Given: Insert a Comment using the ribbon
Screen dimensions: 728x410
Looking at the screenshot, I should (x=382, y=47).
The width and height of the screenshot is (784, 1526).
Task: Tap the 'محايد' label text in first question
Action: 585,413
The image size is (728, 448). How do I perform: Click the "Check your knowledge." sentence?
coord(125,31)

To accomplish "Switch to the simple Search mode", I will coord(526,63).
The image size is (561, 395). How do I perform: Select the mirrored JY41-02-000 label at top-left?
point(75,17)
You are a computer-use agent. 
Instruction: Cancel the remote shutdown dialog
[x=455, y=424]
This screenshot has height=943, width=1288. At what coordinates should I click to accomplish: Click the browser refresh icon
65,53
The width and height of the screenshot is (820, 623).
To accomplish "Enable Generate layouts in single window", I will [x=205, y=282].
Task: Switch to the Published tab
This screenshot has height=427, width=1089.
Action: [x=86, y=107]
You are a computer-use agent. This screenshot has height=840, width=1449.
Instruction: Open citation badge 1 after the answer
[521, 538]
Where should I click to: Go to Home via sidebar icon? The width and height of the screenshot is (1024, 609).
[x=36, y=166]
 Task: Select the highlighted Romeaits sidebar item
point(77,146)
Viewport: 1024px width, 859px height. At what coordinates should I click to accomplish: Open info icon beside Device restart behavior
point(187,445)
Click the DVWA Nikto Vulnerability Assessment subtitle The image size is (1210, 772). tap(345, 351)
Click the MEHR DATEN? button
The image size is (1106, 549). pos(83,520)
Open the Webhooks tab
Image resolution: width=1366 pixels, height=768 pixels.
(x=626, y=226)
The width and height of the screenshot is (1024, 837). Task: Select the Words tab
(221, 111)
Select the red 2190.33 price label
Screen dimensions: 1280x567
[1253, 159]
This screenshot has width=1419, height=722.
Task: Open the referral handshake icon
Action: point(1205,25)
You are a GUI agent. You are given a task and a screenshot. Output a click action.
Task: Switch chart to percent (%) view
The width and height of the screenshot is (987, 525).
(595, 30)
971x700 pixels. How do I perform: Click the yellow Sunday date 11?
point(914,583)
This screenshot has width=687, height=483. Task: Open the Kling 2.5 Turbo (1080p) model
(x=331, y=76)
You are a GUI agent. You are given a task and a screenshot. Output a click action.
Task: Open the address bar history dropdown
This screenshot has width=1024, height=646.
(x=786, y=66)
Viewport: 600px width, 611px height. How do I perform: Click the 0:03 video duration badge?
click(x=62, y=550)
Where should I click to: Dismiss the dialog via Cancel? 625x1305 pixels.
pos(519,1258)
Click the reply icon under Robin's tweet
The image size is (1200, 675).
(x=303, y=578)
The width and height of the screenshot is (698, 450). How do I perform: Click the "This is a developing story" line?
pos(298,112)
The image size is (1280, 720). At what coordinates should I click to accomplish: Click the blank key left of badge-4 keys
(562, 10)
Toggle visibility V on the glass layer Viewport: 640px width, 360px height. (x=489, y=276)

Activity » "computer" is the word to look for; copy every line of the data that has it.

Written reply »
You are a computer-use agent. 
You are a computer-use agent. This screenshot has height=840, width=1449.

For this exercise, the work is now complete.